● **Objective**
Copy the entries below without changing anything.

Records from a pointing dataset
-- -- --
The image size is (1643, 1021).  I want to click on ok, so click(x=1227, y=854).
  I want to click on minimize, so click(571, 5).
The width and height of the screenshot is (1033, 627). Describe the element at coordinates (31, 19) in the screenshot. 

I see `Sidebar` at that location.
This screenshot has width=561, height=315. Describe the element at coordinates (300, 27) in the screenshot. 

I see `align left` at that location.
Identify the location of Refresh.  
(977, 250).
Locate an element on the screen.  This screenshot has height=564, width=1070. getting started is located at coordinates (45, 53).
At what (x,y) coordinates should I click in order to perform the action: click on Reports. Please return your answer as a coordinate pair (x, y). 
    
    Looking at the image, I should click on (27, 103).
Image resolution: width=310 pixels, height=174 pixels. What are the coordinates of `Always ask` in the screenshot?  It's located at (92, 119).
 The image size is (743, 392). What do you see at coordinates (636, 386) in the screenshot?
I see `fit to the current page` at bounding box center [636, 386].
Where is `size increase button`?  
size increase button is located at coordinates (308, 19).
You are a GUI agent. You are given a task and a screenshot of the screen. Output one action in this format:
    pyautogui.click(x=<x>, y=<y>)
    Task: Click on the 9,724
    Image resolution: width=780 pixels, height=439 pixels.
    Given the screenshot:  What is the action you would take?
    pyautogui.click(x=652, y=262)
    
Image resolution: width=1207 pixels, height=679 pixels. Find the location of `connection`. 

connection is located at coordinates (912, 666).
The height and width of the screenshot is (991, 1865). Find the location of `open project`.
-- -- --
● **Task answer**
The image size is (1643, 1021).  I want to click on ok, so click(x=1227, y=854).
  I want to click on minimize, so click(571, 5).
The width and height of the screenshot is (1033, 627). Describe the element at coordinates (31, 19) in the screenshot. 

I see `Sidebar` at that location.
This screenshot has width=561, height=315. Describe the element at coordinates (300, 27) in the screenshot. 

I see `align left` at that location.
Identify the location of Refresh.  
(977, 250).
Locate an element on the screen.  This screenshot has height=564, width=1070. getting started is located at coordinates (45, 53).
At what (x,y) coordinates should I click in order to perform the action: click on Reports. Please return your answer as a coordinate pair (x, y). 
    
    Looking at the image, I should click on (27, 103).
Image resolution: width=310 pixels, height=174 pixels. What are the coordinates of `Always ask` in the screenshot?  It's located at (92, 119).
 The image size is (743, 392). What do you see at coordinates (636, 386) in the screenshot?
I see `fit to the current page` at bounding box center [636, 386].
Where is `size increase button`?  
size increase button is located at coordinates (308, 19).
You are a GUI agent. You are given a task and a screenshot of the screen. Output one action in this format:
    pyautogui.click(x=<x>, y=<y>)
    Task: Click on the 9,724
    Image resolution: width=780 pixels, height=439 pixels.
    Given the screenshot:  What is the action you would take?
    pyautogui.click(x=652, y=262)
    
Image resolution: width=1207 pixels, height=679 pixels. Find the location of `connection`. 

connection is located at coordinates (912, 666).
The height and width of the screenshot is (991, 1865). Find the location of `open project`.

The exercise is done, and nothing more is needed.